▸ Ziel der Aufgabe 1: Aus welchem Grund heißt der Film im Interview mit Jan Soldat „Der Unfertige“?
▸ Ziel der Aufgabe 2: Führe das Interview mit Jan Soldat nach seinem letzten Satz fort.
━━ Dokumenttext ━━
Jan Soldat: Richtig gut. Ich hatte den Eindruck, dass dort erkannt wurde, worum es mir geht – um Respekt Klaus gegenüber. Die Stärke des Films liegt gerade darin, dass ich Klaus komplett zeige. Auch die Arbeit mit der Kamera wurde gewürdigt: Die klaren und einfachen Bildkompositionen, waren für mich ein Mittel, um mich seiner Würde und Souveränität anzunähern. Es kamen teilweise Bemerkungen, dass es ein sehr christlicher Film sei, dass es darin auch um den Glauben gehe. Wir haben uns durch die positiven Reaktionen und den Preis sehr geehrt und verstanden gefühlt.
“Der Unfertige” – wieso heißt der Film so?
Weil Klaus das selbst zu sich sagt. Dieses Gemachte, dieses Unfertige, das fand er für sich und seinen Körper passend. In der Schwangerschaft ist seine Mutter gestürzt und dadurch wurde seine rechte Körperhälfte sichtbar beeinträchtigt. Die Bezeichnung ist für ihn ein Eingeständnis dieser Unvollkommenheit, in der er auch Schönheit entdeckt. Das hat mich persönlich beeindruckt. Auch für meinen dokumentarischen Ansatz und mein Selbstverständnis als Regisseur empfand ich dieses Unfertige als etwas Erstrebenswertes. Der Film hat in sich eine Geschlossenheit und doch empfinde ich das Dokumentarische an sich als etwas Unvollkommenes. Das einzugestehen, erleichtert mich bei meiner Arbeit.
Wie bist du auf Klaus gekommen?
━━━
━━ Bereitgestelltes Material ━━
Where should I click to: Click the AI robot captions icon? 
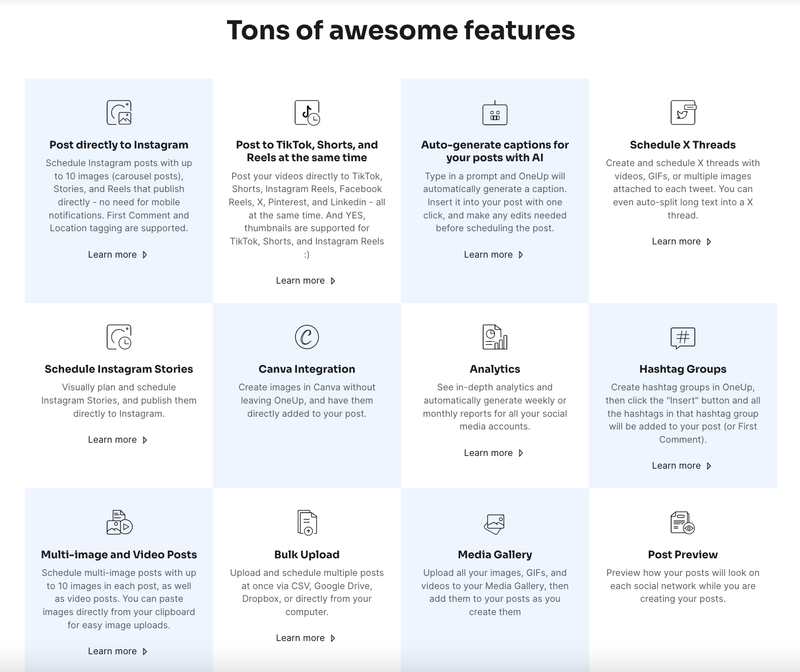tap(495, 113)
━━━
▸ Ergebnis 1: Weil Klaus das selbst über sich sagt.

▸ Ergebnis 2:
Bei “Gay Romeo” habe ich gezielt nach Sklaven gesucht. Klaus bezeichnete sich dort als “Gollum” und als “unangepassten Typen”. Sein Gesicht wirkte auf mich sehr eindringlich und er posierte angekettet, was auf mich befremdlich und zugleich faszinierend wirkte. Als ich mich zu ersten Mal mit ihm traf, öffnete er nackt die Tür und wir tranken Kaffee. Mich beeindruckte vor allem seine Körperlichkeit. In der SM-Szene setzen sich viele mit dem Thema Schmerz intellektuell auseinander. Das fängt bei Sartre an und hört vielleicht bei den transzendentalen Techniken des Buddhismus auf. Klaus hingegen kettet sich an, rasiert sich die Haare und will einfach Sklave sein – sein Körper drückt das aus.
Wie verlief die Zusammenarbeit mit Klaus?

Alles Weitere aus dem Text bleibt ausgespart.